**Given records**

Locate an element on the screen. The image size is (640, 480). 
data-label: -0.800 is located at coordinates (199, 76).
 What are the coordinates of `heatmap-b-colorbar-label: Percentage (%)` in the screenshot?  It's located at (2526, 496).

--

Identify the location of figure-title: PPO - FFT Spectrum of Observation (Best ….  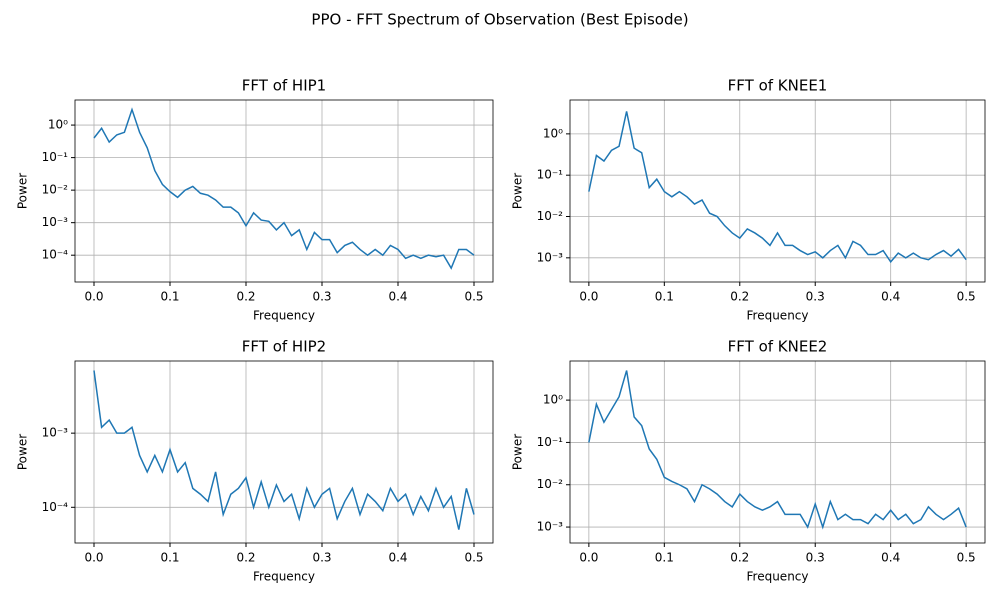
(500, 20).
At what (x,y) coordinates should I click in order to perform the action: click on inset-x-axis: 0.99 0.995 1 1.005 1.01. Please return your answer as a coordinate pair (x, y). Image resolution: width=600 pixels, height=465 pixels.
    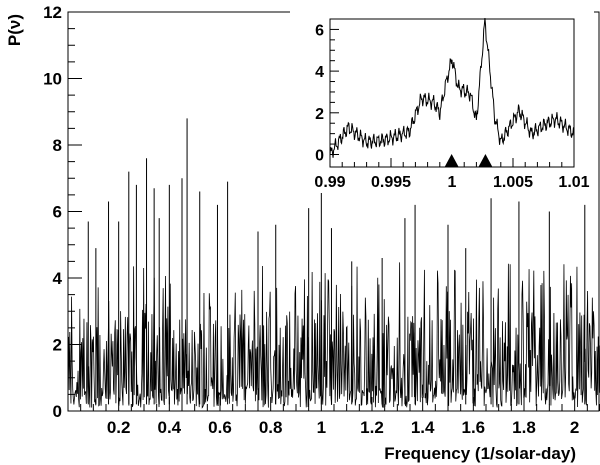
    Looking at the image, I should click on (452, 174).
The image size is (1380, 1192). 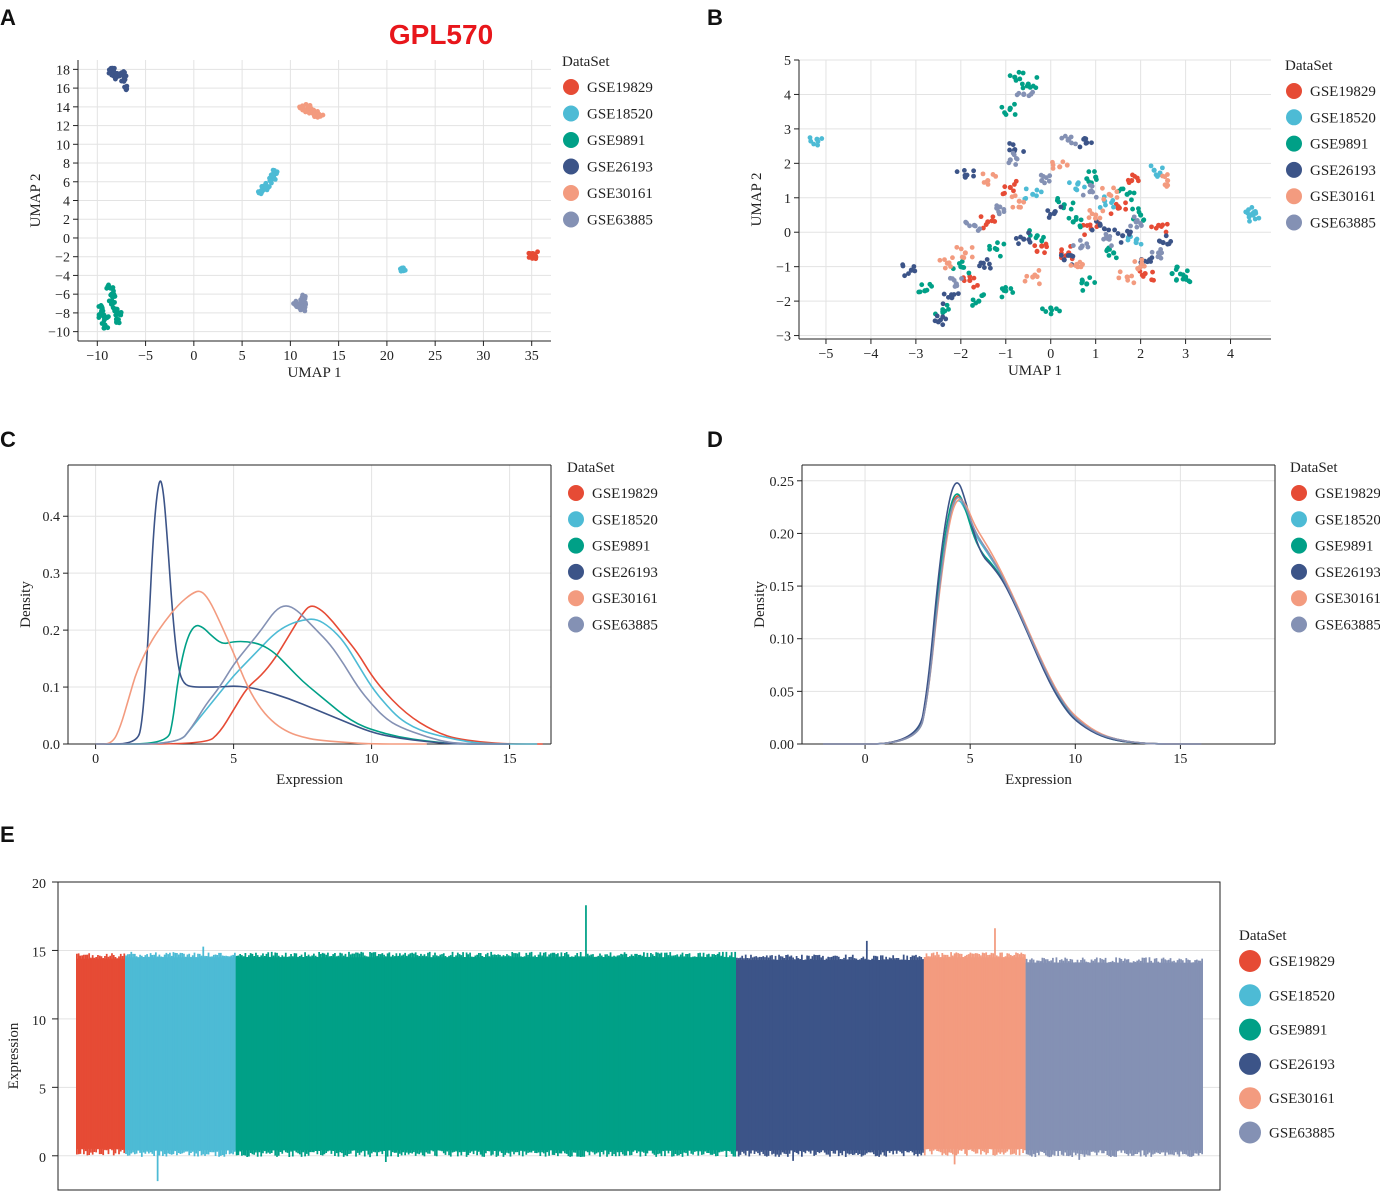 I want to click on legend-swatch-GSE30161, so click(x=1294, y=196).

**Exercise directions**
Render the lines of the records as a numbered list, beginning at the line that contains "Locate an element" and stopping after the line that contains "What are the". Include only those lines and omit any blank ones.

**Expected output**
1. Locate an element on the screen. The image size is (640, 480). 
2. data-label: -0.800 is located at coordinates (199, 76).
3.  What are the coordinates of `heatmap-b-colorbar-label: Percentage (%)` in the screenshot?  It's located at (2526, 496).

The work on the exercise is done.